+++ Source data

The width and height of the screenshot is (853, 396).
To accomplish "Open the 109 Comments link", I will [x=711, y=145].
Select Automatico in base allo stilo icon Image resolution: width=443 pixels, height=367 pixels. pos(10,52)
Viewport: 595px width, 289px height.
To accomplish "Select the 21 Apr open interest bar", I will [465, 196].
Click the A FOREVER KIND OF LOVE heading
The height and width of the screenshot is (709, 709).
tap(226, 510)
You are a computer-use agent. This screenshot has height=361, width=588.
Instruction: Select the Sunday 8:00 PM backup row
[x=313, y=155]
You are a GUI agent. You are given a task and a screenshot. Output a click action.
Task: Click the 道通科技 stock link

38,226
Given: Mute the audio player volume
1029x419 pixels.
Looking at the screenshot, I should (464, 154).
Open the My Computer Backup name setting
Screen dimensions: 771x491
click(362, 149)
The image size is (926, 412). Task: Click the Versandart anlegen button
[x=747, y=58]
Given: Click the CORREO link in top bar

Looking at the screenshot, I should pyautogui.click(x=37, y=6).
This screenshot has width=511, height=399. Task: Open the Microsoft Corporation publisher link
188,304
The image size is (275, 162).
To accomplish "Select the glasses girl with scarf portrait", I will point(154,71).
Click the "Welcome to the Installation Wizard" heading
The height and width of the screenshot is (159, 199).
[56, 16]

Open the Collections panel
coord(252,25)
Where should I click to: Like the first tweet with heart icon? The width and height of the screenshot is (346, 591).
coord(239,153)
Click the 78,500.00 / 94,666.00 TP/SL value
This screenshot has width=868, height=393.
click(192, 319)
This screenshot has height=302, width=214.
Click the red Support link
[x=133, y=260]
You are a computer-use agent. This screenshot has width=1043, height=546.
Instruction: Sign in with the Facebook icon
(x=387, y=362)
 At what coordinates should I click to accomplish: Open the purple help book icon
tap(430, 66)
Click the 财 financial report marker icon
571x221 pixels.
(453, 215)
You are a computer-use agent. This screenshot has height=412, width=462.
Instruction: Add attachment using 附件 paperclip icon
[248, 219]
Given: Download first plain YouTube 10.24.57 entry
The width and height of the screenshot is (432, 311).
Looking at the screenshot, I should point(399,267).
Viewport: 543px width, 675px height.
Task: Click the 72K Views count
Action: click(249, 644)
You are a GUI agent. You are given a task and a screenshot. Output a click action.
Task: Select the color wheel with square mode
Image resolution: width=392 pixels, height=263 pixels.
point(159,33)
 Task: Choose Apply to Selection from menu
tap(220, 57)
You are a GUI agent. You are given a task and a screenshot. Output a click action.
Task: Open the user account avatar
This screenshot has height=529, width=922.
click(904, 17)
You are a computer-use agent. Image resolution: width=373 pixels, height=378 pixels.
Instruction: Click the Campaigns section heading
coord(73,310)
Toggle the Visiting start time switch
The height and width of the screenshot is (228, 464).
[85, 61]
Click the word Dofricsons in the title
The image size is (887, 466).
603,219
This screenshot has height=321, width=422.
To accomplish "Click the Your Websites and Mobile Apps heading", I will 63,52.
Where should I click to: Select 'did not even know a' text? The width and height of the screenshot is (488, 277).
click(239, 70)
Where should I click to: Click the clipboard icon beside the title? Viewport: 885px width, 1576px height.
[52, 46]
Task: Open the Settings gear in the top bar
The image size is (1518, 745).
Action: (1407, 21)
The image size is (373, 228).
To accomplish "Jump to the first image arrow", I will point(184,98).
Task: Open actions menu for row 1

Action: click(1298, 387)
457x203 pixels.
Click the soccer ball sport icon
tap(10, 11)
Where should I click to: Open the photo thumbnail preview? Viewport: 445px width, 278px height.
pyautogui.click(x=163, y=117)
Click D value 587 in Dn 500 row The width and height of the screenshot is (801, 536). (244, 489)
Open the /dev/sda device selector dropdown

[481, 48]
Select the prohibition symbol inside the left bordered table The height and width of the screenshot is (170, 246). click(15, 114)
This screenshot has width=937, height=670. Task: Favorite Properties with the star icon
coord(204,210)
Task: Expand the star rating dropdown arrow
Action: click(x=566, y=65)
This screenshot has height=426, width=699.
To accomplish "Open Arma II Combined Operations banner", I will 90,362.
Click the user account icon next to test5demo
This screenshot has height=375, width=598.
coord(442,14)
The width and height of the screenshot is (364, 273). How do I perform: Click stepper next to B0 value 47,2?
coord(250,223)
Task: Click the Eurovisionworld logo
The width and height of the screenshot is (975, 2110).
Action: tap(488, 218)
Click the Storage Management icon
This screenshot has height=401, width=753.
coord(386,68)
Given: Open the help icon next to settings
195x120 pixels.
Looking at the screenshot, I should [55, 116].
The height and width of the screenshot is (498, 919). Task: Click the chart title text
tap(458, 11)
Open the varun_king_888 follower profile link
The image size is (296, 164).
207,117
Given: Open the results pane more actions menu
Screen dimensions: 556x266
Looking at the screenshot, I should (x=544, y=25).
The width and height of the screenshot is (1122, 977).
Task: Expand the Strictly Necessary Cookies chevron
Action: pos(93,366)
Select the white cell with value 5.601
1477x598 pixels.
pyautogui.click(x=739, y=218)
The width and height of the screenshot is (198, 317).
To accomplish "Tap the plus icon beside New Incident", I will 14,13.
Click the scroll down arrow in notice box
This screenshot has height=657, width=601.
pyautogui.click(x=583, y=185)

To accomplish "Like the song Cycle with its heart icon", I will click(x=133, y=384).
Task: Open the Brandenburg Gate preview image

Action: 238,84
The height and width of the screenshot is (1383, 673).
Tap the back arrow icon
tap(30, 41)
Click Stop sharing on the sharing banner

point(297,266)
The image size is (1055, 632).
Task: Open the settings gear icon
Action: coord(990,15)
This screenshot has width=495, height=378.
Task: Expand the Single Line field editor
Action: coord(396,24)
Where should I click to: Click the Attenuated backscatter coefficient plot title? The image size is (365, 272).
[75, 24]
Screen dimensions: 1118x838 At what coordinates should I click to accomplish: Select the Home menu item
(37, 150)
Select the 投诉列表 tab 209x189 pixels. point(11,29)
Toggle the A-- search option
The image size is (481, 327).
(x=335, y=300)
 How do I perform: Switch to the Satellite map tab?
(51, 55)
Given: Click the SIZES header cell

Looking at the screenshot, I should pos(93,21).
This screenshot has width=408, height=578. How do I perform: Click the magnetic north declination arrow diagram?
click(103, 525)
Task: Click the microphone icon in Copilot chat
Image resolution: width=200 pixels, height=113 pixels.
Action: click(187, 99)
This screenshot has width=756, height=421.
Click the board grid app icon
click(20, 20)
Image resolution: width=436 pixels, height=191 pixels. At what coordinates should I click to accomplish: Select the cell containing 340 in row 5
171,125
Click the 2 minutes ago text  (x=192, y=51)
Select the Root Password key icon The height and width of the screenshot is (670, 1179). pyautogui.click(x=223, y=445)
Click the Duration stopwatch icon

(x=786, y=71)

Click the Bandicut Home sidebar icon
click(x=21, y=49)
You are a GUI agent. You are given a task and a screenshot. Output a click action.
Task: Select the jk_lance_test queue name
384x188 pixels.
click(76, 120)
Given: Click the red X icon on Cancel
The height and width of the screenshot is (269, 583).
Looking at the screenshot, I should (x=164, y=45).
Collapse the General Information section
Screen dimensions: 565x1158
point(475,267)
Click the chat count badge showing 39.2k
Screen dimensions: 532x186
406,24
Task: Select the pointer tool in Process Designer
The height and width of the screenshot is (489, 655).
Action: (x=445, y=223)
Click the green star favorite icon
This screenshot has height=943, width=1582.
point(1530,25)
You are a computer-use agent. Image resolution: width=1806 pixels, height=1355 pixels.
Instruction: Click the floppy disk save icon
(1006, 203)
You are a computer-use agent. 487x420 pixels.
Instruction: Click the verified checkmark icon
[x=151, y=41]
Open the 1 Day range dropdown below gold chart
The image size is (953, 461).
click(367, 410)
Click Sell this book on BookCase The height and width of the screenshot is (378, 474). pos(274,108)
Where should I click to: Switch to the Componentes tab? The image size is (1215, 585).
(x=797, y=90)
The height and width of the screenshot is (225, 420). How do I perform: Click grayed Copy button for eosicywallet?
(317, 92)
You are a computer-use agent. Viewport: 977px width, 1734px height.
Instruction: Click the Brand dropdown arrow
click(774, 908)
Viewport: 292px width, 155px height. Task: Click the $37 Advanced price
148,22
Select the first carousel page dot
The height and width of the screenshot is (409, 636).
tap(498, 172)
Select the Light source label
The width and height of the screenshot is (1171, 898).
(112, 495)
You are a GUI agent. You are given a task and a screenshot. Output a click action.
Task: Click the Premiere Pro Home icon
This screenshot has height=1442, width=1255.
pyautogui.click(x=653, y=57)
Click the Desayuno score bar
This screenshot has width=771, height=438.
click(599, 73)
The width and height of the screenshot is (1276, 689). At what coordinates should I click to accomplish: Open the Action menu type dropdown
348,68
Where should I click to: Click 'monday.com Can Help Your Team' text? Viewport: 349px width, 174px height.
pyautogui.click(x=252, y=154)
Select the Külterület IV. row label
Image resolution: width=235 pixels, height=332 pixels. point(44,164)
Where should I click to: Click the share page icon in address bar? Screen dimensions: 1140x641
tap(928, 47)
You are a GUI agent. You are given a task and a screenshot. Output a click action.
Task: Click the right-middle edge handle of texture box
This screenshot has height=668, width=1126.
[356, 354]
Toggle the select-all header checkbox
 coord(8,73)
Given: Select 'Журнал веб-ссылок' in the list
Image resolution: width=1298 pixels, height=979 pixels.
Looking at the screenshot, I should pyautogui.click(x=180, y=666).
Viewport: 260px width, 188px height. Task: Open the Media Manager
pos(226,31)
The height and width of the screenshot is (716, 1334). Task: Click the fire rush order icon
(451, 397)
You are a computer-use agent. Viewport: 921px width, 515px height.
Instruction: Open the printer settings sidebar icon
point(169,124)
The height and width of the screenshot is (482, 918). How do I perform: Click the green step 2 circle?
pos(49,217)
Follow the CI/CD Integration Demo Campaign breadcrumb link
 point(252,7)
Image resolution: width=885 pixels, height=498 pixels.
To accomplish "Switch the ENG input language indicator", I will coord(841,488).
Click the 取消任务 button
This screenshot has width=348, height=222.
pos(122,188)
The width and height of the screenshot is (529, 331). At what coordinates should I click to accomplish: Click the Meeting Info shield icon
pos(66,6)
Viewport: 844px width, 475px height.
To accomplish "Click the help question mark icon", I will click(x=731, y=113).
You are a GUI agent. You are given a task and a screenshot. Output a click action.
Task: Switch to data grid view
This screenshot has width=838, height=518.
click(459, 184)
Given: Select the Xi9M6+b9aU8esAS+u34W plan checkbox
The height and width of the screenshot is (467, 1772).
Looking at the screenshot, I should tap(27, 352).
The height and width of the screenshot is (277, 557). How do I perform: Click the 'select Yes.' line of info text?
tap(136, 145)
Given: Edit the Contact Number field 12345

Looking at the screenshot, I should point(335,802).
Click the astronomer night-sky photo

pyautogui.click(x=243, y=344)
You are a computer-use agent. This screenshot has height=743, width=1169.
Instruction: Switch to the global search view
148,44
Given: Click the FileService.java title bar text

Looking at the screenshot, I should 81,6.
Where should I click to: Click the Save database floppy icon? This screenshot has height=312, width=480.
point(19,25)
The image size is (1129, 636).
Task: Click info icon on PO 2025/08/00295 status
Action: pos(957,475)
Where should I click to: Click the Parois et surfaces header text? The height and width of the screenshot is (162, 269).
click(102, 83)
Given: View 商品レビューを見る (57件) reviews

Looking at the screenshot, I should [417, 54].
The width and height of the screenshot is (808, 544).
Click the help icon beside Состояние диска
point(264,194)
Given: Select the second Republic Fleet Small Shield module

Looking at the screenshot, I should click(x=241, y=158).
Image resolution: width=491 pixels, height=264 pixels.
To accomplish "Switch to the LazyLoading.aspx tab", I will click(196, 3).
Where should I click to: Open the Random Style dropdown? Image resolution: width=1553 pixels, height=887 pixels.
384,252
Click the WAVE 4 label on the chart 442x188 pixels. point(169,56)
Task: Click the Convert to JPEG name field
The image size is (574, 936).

++++++

What is expected.
Beginning with the first line above, could you copy every line exactly, up to and including the one with "Select Automatico in"?

Task result.
The width and height of the screenshot is (853, 396).
To accomplish "Open the 109 Comments link", I will [x=711, y=145].
Select Automatico in base allo stilo icon Image resolution: width=443 pixels, height=367 pixels. pos(10,52)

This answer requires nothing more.